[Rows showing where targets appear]
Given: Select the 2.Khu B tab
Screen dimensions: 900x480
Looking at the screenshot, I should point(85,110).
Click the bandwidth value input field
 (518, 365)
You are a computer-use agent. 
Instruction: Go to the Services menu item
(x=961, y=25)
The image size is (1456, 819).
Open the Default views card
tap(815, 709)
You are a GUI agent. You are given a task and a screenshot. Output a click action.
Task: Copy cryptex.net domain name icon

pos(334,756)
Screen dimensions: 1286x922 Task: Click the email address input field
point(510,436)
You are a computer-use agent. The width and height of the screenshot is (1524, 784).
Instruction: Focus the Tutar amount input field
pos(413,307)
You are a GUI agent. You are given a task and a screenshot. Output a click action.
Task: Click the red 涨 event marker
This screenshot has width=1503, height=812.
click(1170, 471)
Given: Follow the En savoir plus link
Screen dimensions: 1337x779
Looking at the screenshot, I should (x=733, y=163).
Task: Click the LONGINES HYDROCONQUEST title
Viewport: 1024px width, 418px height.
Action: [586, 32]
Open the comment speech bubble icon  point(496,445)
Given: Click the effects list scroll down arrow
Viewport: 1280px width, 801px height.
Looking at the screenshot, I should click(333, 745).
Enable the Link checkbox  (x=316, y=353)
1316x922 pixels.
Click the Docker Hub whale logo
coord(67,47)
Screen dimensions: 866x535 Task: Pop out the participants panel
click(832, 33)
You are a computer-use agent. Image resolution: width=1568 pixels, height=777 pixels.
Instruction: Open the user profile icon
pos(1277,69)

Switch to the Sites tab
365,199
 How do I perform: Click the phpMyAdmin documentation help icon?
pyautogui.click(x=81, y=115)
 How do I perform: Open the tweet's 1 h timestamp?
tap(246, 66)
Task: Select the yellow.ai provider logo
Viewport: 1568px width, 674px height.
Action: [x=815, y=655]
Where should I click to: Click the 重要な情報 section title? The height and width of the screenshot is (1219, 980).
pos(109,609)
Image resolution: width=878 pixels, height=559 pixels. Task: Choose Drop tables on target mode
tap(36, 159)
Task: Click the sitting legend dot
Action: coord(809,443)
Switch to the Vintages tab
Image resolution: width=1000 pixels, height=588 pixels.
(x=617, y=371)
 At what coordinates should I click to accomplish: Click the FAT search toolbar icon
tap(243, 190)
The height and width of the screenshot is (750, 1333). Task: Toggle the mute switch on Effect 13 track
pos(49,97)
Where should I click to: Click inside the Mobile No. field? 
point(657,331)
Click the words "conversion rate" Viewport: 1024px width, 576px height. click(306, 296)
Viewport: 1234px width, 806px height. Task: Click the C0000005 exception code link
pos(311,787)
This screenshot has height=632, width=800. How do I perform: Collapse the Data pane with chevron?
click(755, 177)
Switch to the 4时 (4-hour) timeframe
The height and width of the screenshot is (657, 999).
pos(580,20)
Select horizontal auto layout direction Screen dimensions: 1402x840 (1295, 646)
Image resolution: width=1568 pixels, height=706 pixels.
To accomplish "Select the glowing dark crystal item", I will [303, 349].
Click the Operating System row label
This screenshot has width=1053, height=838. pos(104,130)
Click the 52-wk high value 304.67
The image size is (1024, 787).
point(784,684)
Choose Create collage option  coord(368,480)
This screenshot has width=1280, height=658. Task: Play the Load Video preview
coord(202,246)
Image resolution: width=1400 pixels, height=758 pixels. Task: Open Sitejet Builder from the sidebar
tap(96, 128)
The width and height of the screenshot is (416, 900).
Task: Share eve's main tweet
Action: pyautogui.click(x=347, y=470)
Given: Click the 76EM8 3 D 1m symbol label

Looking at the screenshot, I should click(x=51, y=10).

Task brief:
Please arrange every line of the listing above as a Markdown table with the columns "Row" and "Line", numbering the rows in order. Leave out blank lines.

Correct answer:
| Row | Line |
|---|---|
| 1 | Given: Select the 2.Khu B tab |
| 2 | Screen dimensions: 900x480 |
| 3 | Looking at the screenshot, I should point(85,110). |
| 4 | Click the bandwidth value input field |
| 5 |  (518, 365) |
| 6 | You are a computer-use agent.  |
| 7 | Instruction: Go to the Services menu item |
| 8 | (x=961, y=25) |
| 9 | The image size is (1456, 819). |
| 10 | Open the Default views card |
| 11 | tap(815, 709) |
| 12 | You are a GUI agent. You are given a task and a screenshot. Output a click action. |
| 13 | Task: Copy cryptex.net domain name icon |
| 14 | pos(334,756) |
| 15 | Screen dimensions: 1286x922 Task: Click the email address input field |
| 16 | point(510,436) |
| 17 | You are a computer-use agent. The width and height of the screenshot is (1524, 784). |
| 18 | Instruction: Focus the Tutar amount input field |
| 19 | pos(413,307) |
| 20 | You are a GUI agent. You are given a task and a screenshot. Output a click action. |
| 21 | Task: Click the red 涨 event marker |
| 22 | This screenshot has width=1503, height=812. |
| 23 | click(1170, 471) |
| 24 | Given: Follow the En savoir plus link |
| 25 | Screen dimensions: 1337x779 |
| 26 | Looking at the screenshot, I should (x=733, y=163). |
| 27 | Task: Click the LONGINES HYDROCONQUEST title |
| 28 | Viewport: 1024px width, 418px height. |
| 29 | Action: [586, 32] |
| 30 | Open the comment speech bubble icon  point(496,445) |
| 31 | Given: Click the effects list scroll down arrow |
| 32 | Viewport: 1280px width, 801px height. |
| 33 | Looking at the screenshot, I should click(333, 745). |
| 34 | Enable the Link checkbox  (x=316, y=353) |
| 35 | 1316x922 pixels. |
| 36 | Click the Docker Hub whale logo |
| 37 | coord(67,47) |
| 38 | Screen dimensions: 866x535 Task: Pop out the participants panel |
| 39 | click(832, 33) |
| 40 | You are a computer-use agent. Image resolution: width=1568 pixels, height=777 pixels. |
| 41 | Instruction: Open the user profile icon |
| 42 | pos(1277,69) |
| 43 | Switch to the Sites tab |
| 44 | 365,199 |
| 45 |  How do I perform: Click the phpMyAdmin documentation help icon? |
| 46 | pyautogui.click(x=81, y=115) |
| 47 |  How do I perform: Open the tweet's 1 h timestamp? |
| 48 | tap(246, 66) |
| 49 | Task: Select the yellow.ai provider logo |
| 50 | Viewport: 1568px width, 674px height. |
| 51 | Action: [x=815, y=655] |
| 52 | Where should I click to: Click the 重要な情報 section title? The height and width of the screenshot is (1219, 980). |
| 53 | pos(109,609) |
| 54 | Image resolution: width=878 pixels, height=559 pixels. Task: Choose Drop tables on target mode |
| 55 | tap(36, 159) |
| 56 | Task: Click the sitting legend dot |
| 57 | Action: coord(809,443) |
| 58 | Switch to the Vintages tab |
| 59 | Image resolution: width=1000 pixels, height=588 pixels. |
| 60 | (x=617, y=371) |
| 61 |  At what coordinates should I click to accomplish: Click the FAT search toolbar icon |
| 62 | tap(243, 190) |
| 63 | The height and width of the screenshot is (750, 1333). Task: Toggle the mute switch on Effect 13 track |
| 64 | pos(49,97) |
| 65 | Where should I click to: Click inside the Mobile No. field?  |
| 66 | point(657,331) |
| 67 | Click the words "conversion rate" Viewport: 1024px width, 576px height. click(306, 296) |
| 68 | Viewport: 1234px width, 806px height. Task: Click the C0000005 exception code link |
| 69 | pos(311,787) |
| 70 | This screenshot has height=632, width=800. How do I perform: Collapse the Data pane with chevron? |
| 71 | click(755, 177) |
| 72 | Switch to the 4时 (4-hour) timeframe |
| 73 | The height and width of the screenshot is (657, 999). |
| 74 | pos(580,20) |
| 75 | Select horizontal auto layout direction Screen dimensions: 1402x840 (1295, 646) |
| 76 | Image resolution: width=1568 pixels, height=706 pixels. |
| 77 | To accomplish "Select the glowing dark crystal item", I will [303, 349]. |
| 78 | Click the Operating System row label |
| 79 | This screenshot has width=1053, height=838. pos(104,130) |
| 80 | Click the 52-wk high value 304.67 |
| 81 | The image size is (1024, 787). |
| 82 | point(784,684) |
| 83 | Choose Create collage option  coord(368,480) |
| 84 | This screenshot has width=1280, height=658. Task: Play the Load Video preview |
| 85 | coord(202,246) |
| 86 | Image resolution: width=1400 pixels, height=758 pixels. Task: Open Sitejet Builder from the sidebar |
| 87 | tap(96, 128) |
| 88 | The width and height of the screenshot is (416, 900). |
| 89 | Task: Share eve's main tweet |
| 90 | Action: pyautogui.click(x=347, y=470) |
| 91 | Given: Click the 76EM8 3 D 1m symbol label |
| 92 | Looking at the screenshot, I should click(x=51, y=10). |